Start with the first line of the data and end with the line that holds "Task: Collapse the webpack1 cloud tree node"; write out each one exactly.

[Records shown]

· · · · · · ·

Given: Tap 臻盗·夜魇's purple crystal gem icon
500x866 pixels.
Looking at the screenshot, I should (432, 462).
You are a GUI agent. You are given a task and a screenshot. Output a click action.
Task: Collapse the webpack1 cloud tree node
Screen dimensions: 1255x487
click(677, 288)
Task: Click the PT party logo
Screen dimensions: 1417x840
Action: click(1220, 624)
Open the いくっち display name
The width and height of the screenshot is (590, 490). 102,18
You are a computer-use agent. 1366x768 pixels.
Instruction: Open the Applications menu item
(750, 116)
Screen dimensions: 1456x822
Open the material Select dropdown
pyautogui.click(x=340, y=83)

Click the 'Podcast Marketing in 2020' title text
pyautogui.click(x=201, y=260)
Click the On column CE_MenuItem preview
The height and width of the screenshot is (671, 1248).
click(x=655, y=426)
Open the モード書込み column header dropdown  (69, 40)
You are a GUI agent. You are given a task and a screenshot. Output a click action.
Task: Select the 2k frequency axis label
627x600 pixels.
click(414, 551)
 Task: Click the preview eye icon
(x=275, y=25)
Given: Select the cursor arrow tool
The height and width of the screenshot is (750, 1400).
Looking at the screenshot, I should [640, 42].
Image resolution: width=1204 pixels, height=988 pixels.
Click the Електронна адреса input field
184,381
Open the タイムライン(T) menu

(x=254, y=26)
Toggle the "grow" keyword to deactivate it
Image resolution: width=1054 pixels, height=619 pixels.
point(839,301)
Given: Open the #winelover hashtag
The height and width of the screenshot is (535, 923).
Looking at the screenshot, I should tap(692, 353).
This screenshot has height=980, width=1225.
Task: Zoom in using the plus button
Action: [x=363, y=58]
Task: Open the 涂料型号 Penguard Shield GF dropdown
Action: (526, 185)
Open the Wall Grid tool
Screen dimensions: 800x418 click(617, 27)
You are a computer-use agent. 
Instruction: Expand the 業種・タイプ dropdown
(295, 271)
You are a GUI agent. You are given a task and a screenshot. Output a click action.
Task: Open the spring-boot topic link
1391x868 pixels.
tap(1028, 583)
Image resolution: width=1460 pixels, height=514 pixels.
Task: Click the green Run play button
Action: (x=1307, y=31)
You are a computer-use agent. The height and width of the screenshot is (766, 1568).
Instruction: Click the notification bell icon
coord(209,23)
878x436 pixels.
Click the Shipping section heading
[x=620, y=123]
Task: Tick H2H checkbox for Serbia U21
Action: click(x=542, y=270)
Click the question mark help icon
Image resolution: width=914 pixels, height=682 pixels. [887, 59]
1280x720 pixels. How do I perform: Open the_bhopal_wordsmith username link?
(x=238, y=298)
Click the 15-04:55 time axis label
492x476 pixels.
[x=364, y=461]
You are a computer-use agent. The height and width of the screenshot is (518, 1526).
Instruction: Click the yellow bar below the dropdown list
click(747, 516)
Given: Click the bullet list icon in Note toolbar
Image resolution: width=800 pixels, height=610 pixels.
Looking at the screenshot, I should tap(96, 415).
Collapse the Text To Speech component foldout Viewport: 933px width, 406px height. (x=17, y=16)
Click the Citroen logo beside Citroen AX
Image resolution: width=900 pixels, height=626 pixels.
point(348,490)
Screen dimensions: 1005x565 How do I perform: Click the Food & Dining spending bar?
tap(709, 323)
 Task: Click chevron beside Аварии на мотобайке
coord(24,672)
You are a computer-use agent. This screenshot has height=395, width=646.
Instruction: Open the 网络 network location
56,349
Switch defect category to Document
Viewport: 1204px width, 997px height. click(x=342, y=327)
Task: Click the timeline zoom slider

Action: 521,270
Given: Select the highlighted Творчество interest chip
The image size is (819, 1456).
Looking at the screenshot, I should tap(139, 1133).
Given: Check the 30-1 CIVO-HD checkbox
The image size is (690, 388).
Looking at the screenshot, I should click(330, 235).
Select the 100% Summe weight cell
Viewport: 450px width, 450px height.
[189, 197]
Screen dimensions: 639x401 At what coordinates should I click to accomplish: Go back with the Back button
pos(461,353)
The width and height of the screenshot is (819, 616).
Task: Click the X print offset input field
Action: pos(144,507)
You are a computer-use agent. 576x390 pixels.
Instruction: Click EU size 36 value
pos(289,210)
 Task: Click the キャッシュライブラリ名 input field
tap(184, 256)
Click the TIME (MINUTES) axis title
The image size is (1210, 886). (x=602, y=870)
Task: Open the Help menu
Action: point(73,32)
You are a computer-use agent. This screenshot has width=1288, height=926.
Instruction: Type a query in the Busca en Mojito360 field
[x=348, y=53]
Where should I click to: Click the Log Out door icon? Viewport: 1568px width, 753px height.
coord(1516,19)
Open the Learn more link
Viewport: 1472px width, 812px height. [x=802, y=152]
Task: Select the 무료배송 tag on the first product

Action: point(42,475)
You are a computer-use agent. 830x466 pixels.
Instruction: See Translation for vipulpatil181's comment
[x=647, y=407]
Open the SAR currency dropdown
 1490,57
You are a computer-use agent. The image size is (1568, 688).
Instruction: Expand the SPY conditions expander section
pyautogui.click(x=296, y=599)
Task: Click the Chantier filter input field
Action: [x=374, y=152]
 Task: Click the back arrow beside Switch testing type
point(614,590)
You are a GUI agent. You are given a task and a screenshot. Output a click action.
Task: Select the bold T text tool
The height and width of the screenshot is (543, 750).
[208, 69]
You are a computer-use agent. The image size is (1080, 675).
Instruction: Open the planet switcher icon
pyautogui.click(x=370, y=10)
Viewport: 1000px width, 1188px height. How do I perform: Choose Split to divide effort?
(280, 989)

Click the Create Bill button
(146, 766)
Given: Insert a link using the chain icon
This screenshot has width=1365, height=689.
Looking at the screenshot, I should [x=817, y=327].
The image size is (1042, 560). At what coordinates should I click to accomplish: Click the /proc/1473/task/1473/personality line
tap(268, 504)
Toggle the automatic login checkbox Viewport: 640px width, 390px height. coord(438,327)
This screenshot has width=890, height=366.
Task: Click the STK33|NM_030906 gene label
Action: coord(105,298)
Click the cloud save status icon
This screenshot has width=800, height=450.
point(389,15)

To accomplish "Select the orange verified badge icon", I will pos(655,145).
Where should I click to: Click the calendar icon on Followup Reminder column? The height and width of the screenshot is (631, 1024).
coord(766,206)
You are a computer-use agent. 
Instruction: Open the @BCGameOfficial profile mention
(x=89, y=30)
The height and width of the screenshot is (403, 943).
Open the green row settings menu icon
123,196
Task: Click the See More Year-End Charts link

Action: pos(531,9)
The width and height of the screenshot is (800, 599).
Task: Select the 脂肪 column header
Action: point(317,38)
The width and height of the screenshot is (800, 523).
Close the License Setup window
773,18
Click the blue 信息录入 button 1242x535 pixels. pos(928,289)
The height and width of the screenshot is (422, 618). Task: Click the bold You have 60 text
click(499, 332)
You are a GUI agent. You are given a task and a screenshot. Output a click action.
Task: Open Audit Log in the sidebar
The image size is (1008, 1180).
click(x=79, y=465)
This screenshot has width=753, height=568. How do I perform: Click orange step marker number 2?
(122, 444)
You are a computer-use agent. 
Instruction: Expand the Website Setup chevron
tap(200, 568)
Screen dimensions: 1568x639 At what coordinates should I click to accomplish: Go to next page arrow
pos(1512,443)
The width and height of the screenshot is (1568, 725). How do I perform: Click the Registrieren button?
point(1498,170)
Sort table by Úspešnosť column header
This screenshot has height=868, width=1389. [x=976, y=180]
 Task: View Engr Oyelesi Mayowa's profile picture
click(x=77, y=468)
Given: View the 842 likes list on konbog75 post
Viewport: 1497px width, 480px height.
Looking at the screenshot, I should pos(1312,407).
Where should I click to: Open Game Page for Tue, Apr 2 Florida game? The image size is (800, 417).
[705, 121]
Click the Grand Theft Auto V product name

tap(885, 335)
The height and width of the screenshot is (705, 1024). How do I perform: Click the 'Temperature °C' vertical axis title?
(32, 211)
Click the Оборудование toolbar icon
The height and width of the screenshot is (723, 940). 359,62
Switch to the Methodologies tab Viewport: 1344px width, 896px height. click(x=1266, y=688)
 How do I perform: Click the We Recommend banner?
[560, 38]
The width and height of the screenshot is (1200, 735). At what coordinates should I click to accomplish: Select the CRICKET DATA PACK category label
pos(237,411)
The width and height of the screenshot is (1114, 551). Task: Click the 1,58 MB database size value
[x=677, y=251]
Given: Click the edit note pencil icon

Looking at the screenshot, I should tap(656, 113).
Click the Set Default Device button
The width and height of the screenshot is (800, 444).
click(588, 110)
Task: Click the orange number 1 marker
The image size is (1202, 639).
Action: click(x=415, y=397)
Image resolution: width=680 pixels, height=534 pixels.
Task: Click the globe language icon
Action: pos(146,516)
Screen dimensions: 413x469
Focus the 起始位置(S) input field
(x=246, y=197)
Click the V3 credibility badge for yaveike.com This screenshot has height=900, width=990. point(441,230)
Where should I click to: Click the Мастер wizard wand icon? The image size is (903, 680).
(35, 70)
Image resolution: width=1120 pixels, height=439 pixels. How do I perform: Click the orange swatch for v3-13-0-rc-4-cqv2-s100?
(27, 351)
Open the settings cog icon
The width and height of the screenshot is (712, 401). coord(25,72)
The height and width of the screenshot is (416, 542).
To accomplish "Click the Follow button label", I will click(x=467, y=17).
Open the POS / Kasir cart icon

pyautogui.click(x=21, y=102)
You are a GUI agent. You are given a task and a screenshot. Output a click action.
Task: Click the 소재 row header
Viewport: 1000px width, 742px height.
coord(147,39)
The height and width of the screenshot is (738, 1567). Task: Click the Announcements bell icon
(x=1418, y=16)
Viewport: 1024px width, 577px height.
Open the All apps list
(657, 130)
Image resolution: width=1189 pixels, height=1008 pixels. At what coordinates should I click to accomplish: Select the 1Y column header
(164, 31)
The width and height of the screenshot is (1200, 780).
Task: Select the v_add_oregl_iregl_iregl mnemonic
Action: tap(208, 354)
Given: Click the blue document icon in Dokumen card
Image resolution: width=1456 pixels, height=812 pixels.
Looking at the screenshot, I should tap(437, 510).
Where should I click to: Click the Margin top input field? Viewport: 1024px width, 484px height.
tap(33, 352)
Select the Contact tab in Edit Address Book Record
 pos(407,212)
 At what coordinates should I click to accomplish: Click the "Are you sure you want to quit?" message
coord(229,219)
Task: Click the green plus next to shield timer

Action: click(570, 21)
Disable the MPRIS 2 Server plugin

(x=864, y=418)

· · · · · · ·

[Response to this task]
Given: Tap 臻盗·夜魇's purple crystal gem icon
500x866 pixels.
Looking at the screenshot, I should (432, 462).
You are a GUI agent. You are given a task and a screenshot. Output a click action.
Task: Collapse the webpack1 cloud tree node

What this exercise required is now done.